Required task:
Extract each line from the entries below that contains the word "width", and copy those lines out in their original order.

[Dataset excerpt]
+---+

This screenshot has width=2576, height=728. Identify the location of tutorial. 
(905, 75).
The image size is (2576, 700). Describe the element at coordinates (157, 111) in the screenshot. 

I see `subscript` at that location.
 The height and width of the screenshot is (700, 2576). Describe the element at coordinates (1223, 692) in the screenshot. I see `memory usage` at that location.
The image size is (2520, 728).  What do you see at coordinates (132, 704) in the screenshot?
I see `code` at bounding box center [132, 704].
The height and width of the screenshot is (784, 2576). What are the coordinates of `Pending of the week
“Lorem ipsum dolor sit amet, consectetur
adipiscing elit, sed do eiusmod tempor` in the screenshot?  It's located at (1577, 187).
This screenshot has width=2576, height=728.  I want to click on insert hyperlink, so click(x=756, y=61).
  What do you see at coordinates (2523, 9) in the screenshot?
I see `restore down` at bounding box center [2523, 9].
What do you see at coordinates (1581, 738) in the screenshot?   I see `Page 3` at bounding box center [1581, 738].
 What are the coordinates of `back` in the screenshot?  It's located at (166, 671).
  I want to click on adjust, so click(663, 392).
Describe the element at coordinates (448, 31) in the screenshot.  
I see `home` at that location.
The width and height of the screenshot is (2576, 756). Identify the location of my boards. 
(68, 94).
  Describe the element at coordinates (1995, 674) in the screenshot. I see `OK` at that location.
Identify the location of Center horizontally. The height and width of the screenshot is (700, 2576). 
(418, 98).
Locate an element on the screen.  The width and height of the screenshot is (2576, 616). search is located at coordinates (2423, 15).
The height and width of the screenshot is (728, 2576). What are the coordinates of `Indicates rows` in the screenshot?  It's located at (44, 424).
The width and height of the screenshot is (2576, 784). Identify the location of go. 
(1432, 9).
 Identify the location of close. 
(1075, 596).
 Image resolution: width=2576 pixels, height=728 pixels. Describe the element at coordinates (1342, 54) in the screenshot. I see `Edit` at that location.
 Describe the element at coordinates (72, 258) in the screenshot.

+---+

Answer in full:
This screenshot has width=2576, height=728. Identify the location of tutorial. 
 The height and width of the screenshot is (700, 2576). Describe the element at coordinates (1223, 692) in the screenshot. I see `memory usage` at that location.
The height and width of the screenshot is (784, 2576). What are the coordinates of `Pending of the week
This screenshot has width=2576, height=728.  I want to click on insert hyperlink, so click(x=756, y=61).
The width and height of the screenshot is (2576, 756). Identify the location of my boards. 
Identify the location of Center horizontally. The height and width of the screenshot is (700, 2576). 
Locate an element on the screen.  The width and height of the screenshot is (2576, 616). search is located at coordinates (2423, 15).
The height and width of the screenshot is (728, 2576). What are the coordinates of `Indicates rows` in the screenshot?  It's located at (44, 424).
The width and height of the screenshot is (2576, 784). Identify the location of go. 
 Image resolution: width=2576 pixels, height=728 pixels. Describe the element at coordinates (1342, 54) in the screenshot. I see `Edit` at that location.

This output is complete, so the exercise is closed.